Johannes 12, (Einheitsübersetzung)
20 Auch einige Griechen waren anwesend - sie gehörten zu den
Pilgern, die beim Fest Gott anbeten wollten. 21 Sie traten an
Philippus heran, der aus Betsaida in Galiläa stammte, und sagten
zu ihm: Herr, wir möchten Jesus sehen. 22 Philippus ging und
sagte es Andreas; Andreas und Philippus gingen und sagten es
Jesus. 23 Jesus aber antwortete ihnen: Die Stunde ist gekommen,
dass der Menschensohn verherrlicht wird. 24 Amen, amen, ich sage
euch: Wenn das Weizenkorn nicht in die Erde fällt und stirbt,
bleibt es allein; wenn es aber stirbt, bringt es reiche Frucht.
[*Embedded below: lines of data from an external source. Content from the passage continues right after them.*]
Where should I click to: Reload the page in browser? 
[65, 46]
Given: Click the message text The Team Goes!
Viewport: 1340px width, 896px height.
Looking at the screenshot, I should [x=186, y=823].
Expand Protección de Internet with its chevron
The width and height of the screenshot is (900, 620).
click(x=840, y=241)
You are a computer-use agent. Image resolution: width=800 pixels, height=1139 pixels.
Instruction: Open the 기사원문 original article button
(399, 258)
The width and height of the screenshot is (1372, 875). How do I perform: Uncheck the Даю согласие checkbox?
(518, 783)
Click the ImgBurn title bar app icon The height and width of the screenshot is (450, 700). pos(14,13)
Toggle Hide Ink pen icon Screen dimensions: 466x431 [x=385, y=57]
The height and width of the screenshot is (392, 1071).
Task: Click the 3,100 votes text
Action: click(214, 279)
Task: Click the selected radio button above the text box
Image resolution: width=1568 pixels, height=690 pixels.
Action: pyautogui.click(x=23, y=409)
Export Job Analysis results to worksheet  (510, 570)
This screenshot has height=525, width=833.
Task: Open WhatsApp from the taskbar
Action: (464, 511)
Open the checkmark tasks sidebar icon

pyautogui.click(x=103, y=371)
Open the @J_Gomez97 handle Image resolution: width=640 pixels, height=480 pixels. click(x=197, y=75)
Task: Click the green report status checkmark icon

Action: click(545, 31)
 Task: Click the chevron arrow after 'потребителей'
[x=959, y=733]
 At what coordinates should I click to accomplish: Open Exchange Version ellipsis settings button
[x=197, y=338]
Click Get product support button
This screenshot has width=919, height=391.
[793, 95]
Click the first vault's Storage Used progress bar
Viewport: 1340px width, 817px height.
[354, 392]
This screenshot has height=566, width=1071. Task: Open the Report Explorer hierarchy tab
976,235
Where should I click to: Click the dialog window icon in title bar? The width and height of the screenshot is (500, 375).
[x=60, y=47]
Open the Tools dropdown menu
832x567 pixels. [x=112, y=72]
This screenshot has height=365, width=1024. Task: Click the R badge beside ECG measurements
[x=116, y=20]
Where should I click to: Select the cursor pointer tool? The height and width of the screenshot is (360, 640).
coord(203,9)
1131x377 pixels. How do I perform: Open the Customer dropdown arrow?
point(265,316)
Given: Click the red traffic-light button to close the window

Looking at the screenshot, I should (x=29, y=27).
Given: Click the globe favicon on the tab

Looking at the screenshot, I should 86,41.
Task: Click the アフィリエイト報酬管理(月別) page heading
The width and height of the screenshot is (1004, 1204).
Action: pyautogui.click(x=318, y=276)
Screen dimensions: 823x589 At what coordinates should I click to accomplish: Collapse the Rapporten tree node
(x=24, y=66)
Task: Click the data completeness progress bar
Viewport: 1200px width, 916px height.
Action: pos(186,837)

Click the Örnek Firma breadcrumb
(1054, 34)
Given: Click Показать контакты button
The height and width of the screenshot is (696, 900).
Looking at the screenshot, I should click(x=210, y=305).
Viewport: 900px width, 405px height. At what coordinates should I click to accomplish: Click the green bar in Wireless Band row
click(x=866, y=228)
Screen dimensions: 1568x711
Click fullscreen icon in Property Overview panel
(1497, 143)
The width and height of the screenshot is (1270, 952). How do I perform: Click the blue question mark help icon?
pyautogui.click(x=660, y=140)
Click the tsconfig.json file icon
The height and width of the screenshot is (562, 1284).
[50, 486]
25 Wer an seinem Leben hängt, verliert es; wer aber sein Leben
in dieser Welt gering achtet, wird es bewahren bis ins ewige
Leben. 26 Wenn einer mir dienen will, folge er mir nach; und wo
ich bin, dort wird auch mein Diener sein. Wenn einer mir dient,
wird der Vater ihn ehren.
Liebe Gemeinde,
Wir sind mitten in der Passionszeit Fastenzeit wir
begleiten Jesus auf dem Weg nach Jerusalem, auf dem Weg zur
letzten Entscheidung, auf dem Weg zu seinem Tod, auf dem Weg der
Verherrlichung, wie Johannes immer wieder das Martyrium Jesu
beschreibt. Opfer als Verherrlichung? Das klingt sehr
widersprüchlich Aber eines nach dem anderen.
Es ist unruhig in diesen Tagen in Jerusalem. Als Jesus in
Jerusalem einzieht auf einem Esel, dem Königssymbol, jubelt ihm
die Menge zu. Das verstört die jüdischen Autoritäten, sie
trachten Jesus schon seit seinen letzten zeichenhaften Taten nach
dem Leben, aber die Jünger scharen sich weiter um ihn, um Jesus,
sie folgen ihm, folgen seinen Ausführungen, sind überzeugt von
ihm.
Viele Menschen wollen in Jerusalem das Passahfest im Tempel
feiern, sie kommen aus aller Herren Länder, in denen auch in der
Antike schon jüdische Gemeinden lebten.
Aber auch Jesus interessiert die Menschen, zieht die Menge an,
Neugier, Interesse, Betroffenheit und Bewunderung mag die
Menschen inspirieren, sich mit ihm auseinanderzusetzen, ihn
anzuhören, vielleicht auch ihm nachzufolgen.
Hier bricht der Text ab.